I’m going to DC to participate in the Women’s March on Washington, and I am well aware that this is serious stuff.
I’m going to wear a pink pussy hat. This shouldn’t be the metric by which you judge me.
A few days ago Petula Dvorak wrote in the Washington Post that the Women’s March “needs passion and purpose, not pink pussycat hats.” While I respect her view that the importance of this event be front and center, I would argue that the event will have plenty of passion and purpose, and to suggest that the wearing of pink hats somehow degrades that is only contributing to the larger issue: anything that seems too girlie is still dismissed as frivolous, and that is exactly the problem.
I am a 42-year-old woman with a PhD, who spent months living in a tent at high altitude with a group of men while studying to be a geologist. I have countless reasons to travel across the country and unite with fellow Americans who feel passionately that women’s rights are human rights. I fought my way through the male-dominated world of science, and I recognize how far we still have to go before women are truly treated as equals in this country. Does wearing a pink hat mean that I care less, am less worthy of being heard, or am just too cutesy to be taken seriously? I don’t think so. Just like how wearing high heels to teach science doesn’t make me a less capable scientist, wearing a pink hat doesn’t make me less of a voice for women’s equality.
Protests throughout history have included people wearing matching clothing and chanting slogans in unity. From the burning of draft cards, to all-white wearing suffragettes, to the signs and chants of We Are The 99% - these things became strong symbols of unity and strength. Dvorak argues that wearing the pink hats, which she regards as “she-powered frippery,” will reduce the Women’s March to being remembered as, “an unruly river of Pepto-Bismol roiling through the streets of the capital rather than a long overdue civil rights march.” She denounces the idea of sparkly signs with what sounds like disdain for all things girlie. She refers back to bra burning and how it marred feminism for nearly half a century. It wasn’t the bra burning that marred feminism (they never actually burned them)—it was its tie to feminism, and people’s discomfort with bras and breasts, which are uniquely female. If men had burned their underwear in protest of going to war we wouldn’t be arguing its seriousness.
Does wearing a pink hat mean that I care less, am less worthy of being heard, or am just too cutesy to be taken seriously?
In my view, this is not about the hats, or sparkly signs, or singing songs in unison. It is about the fact that we are women, and that doing something that is so blatantly female (like wearing *gasp* pink hats) somehow lessens the impact of what we are unifying for.
This sentiment is exactly the problem. We need to see past the pink.
The mocking of the pink hats exemplifies exactly why it is so important that we march, speak, write, and fight for equality for women. It exemplifies why the hats must be pink, not black or brown or green or any other color that seems stronger, tougher, more masculine or more serious.
So sister, I will not back away from the pink hat. There is nothing wrong with pink. Stop equating pink (and by association femininity) with lack of seriousness, strength and passion.

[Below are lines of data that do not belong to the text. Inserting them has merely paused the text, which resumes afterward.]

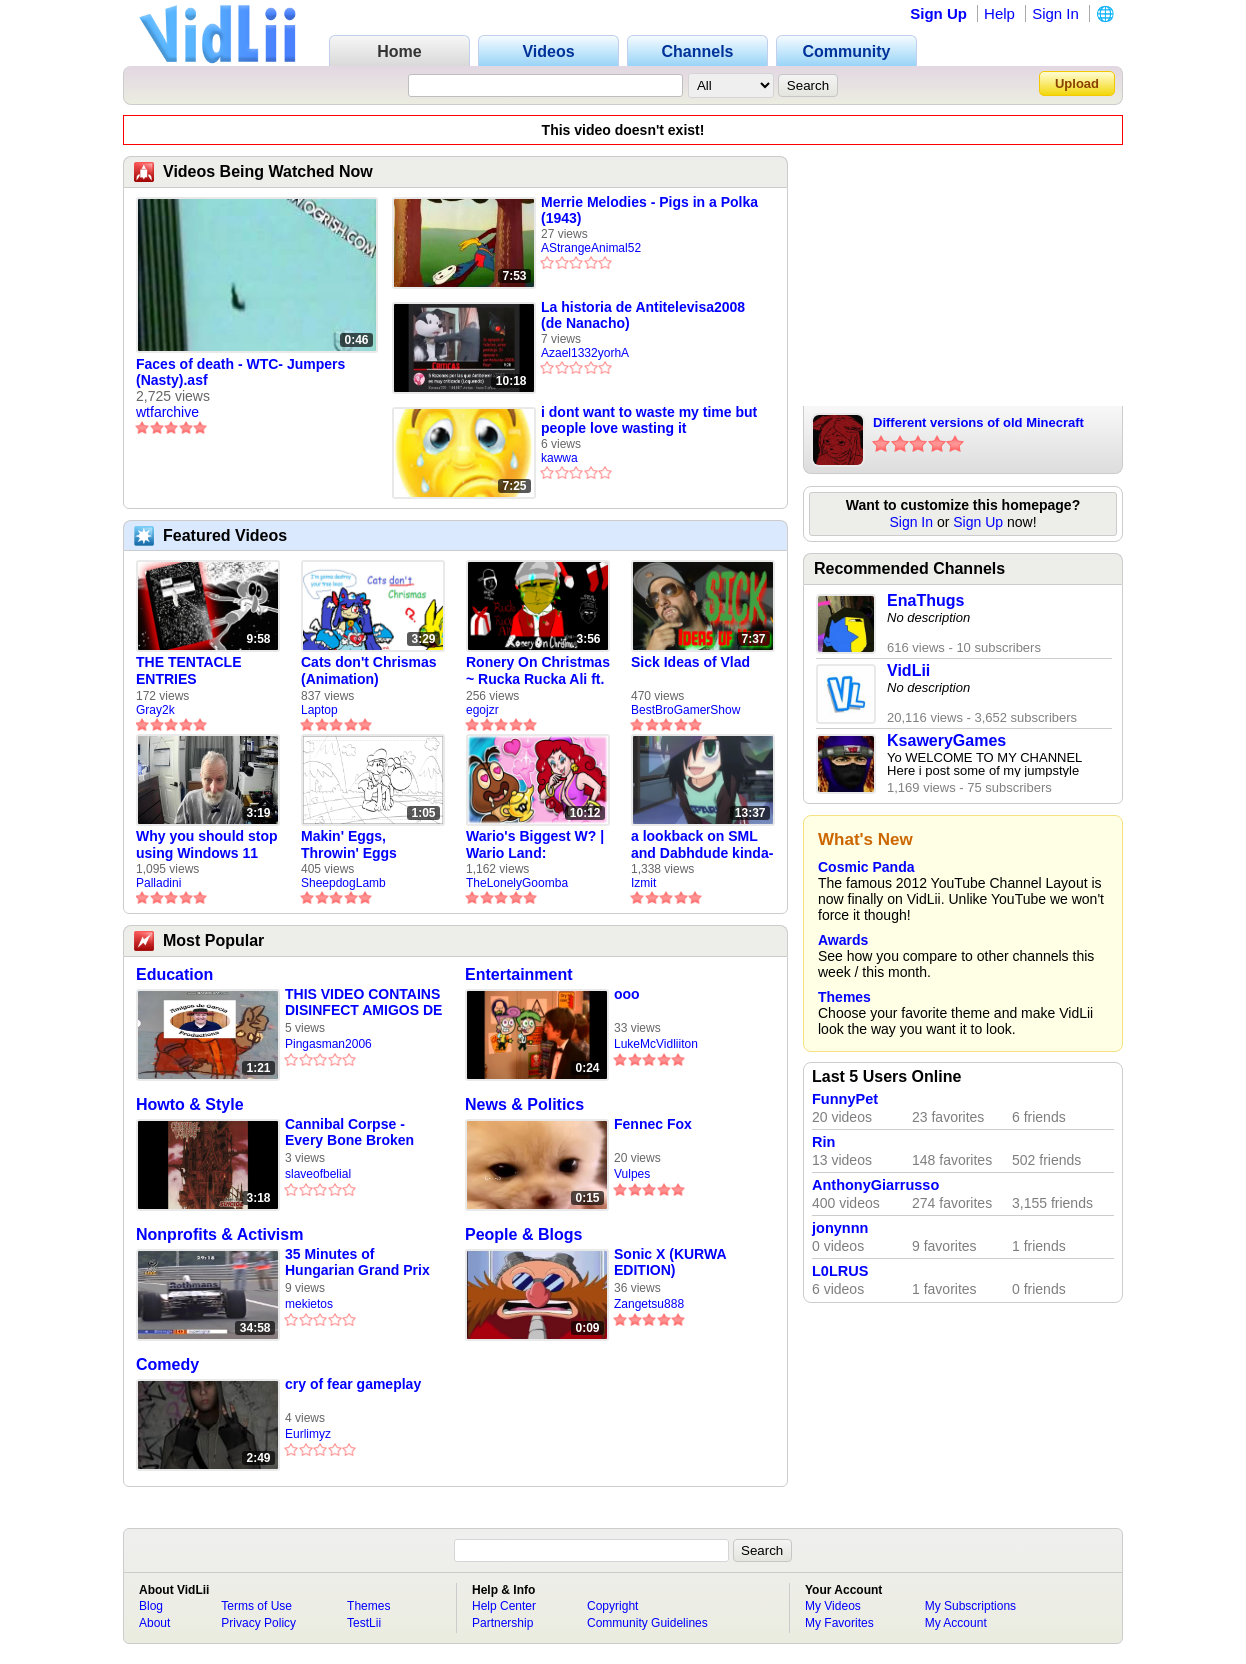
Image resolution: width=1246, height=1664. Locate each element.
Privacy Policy (258, 1623)
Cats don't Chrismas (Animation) (369, 670)
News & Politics (524, 1104)
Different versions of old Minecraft (978, 422)
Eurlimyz (308, 1434)
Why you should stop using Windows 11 (207, 844)
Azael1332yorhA (585, 353)
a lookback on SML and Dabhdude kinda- (702, 844)
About (154, 1623)
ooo (627, 994)
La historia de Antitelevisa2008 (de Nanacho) (643, 315)
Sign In (1055, 13)
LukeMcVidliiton (656, 1044)
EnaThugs (925, 600)
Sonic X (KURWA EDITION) (670, 1262)
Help (999, 13)
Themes (844, 997)
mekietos (309, 1304)
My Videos (833, 1606)
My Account (956, 1623)
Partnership (502, 1623)
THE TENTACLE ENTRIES (189, 670)
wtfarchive (167, 412)
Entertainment (519, 974)
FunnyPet (845, 1099)
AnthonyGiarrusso (875, 1185)
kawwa (559, 458)
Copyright (612, 1606)
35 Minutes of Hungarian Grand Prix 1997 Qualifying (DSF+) (361, 1262)
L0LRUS (840, 1271)
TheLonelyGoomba (517, 883)
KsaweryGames (946, 740)
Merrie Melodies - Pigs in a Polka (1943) (649, 210)
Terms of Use (256, 1606)
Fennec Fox (653, 1124)
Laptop (319, 710)
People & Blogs (523, 1234)
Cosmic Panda (866, 867)
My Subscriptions (970, 1606)
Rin (823, 1142)
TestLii (364, 1623)
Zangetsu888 (649, 1304)
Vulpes (632, 1174)
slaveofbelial (318, 1174)
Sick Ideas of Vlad (690, 662)
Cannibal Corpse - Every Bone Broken (349, 1132)
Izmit (643, 883)
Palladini (158, 883)
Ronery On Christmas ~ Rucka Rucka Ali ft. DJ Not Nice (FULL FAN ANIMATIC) (538, 671)
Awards (843, 940)
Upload (1077, 83)
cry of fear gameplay (353, 1384)
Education (174, 974)
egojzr (482, 710)
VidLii (908, 670)
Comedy (167, 1364)
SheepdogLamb (343, 883)
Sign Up (938, 13)
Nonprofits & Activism (219, 1234)
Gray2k (155, 710)
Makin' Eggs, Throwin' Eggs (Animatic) (349, 845)
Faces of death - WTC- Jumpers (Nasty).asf (240, 372)
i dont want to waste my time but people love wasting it (649, 420)
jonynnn (840, 1228)
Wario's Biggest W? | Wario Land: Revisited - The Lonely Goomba (535, 845)
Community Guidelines (647, 1623)
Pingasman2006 (328, 1044)
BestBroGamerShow (685, 710)
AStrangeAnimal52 (591, 248)
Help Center (504, 1606)
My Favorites (839, 1623)
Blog (151, 1606)
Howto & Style (190, 1104)
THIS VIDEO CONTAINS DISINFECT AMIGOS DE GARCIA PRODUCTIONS (363, 1002)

THIS is exactly what we march for.
I will wear my pink hat proudly as a peaceful but blatant way of saying to our incoming pussy-grabber in chief that I know who he is and I won’t forget. I will wear it as a scientist, mother, wife, daughter, and kick-ass woman who is smart enough and passionate enough to know that the color of my hat doesn’t dictate how important this march is for all women. My pink hat does not lessen the message that I am not afraid to be a strong girl in a man’s world. In fact, I dare you to look at the pink hats and forget for just one second that they’re pink. Instead, look at the women under the hats. Look at what they do. Hear what they say. See past the pink.
“Protesting is about presenting a united front against oppression, and can be a powerful tool to activate change on social and political levels around the world. The clothes worn to protests serve purposes for the protesters themselves, the subjects of the protest, law enforcement who may be monitoring demonstrations, and onlookers. The way protesters dress is visually powerful not only for on-lookers, the media, and the target of their demonstrations, but also internally to unite the group and amplify their voices before they even utter a single chant.” – Elizabeth King, racked.com, May 2016
I will wear my pink hat for unity, in support of feminism, and I will be honored to do so.